Microstock Photography Forum - General > General Photography Discussion

Scanning or copying 35mm film

(1/3) > >>

steheap:
One for the old folks among you all - I wanted to make something that allowed me to copy all the slides and negatives I have from years back. Not necessarily for stock purposes (although I suppose there might be some interesting ones in there) - but I just wanted to be able to look at where we had been on past vacations etc.

Here is my DIY slide scanning rig in all its glory:


And the full article on how I built it:
https://www.backyardsilver.com/2019/07/diy-35mm-slide-and-negative-copying/

Steve

Uncle Pete:
Looks good. The white card is important, the reflected light, nice touch.

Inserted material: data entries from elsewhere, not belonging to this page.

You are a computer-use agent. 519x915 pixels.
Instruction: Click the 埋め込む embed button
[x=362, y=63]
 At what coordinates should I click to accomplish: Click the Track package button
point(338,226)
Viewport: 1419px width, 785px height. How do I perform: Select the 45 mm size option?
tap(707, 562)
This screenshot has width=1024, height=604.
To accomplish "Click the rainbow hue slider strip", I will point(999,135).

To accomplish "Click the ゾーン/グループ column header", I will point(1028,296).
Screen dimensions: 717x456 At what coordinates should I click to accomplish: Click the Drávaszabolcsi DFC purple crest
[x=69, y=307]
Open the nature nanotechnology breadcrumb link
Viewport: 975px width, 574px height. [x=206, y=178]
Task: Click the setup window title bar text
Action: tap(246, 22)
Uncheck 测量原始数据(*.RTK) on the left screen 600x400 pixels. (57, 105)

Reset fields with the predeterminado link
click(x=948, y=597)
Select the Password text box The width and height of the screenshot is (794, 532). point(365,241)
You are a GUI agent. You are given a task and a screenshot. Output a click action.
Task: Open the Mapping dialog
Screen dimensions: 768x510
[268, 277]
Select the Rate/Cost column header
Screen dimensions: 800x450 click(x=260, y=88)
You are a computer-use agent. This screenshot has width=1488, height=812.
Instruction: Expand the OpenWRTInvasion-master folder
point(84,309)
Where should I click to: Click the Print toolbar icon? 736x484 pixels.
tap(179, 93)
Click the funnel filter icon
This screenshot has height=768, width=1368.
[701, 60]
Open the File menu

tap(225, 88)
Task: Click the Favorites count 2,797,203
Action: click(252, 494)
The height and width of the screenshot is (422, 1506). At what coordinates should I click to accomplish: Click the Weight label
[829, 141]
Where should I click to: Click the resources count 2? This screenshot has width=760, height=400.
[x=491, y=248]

I've had some Nikon Coolscan LS-1000 = 2,700-dpi optical resolution still have two, one for parts, kind of a problem and takes 2 minutes for a good scan, SCSI interface. It's in a box in storage.  ;) Wasn't good enough for Microstock anyway.

Here's what I played with last year: (a EF version)


Works OK uses a camera, so whatever I have is much larger.

But meanwhile, nice work, looks like a very functional unit. Only thing I've discovered after maybe five different scanners, from flatbed to the Nikon to a dedicated slide scanner... my old slide, in general, look like crap, compared to the sharpness and resolution of digital. If I had a super slide or two, that I really needed to have best quality, High Resolution, I'd send them out. Kind of the same as why I don't own a color printer except a laser printer. I can pay someone to do the best pro job, with pro equipment and not have to spend all the money, trying to work at the home office.

Now post an example please? Wondering how yours are coming out?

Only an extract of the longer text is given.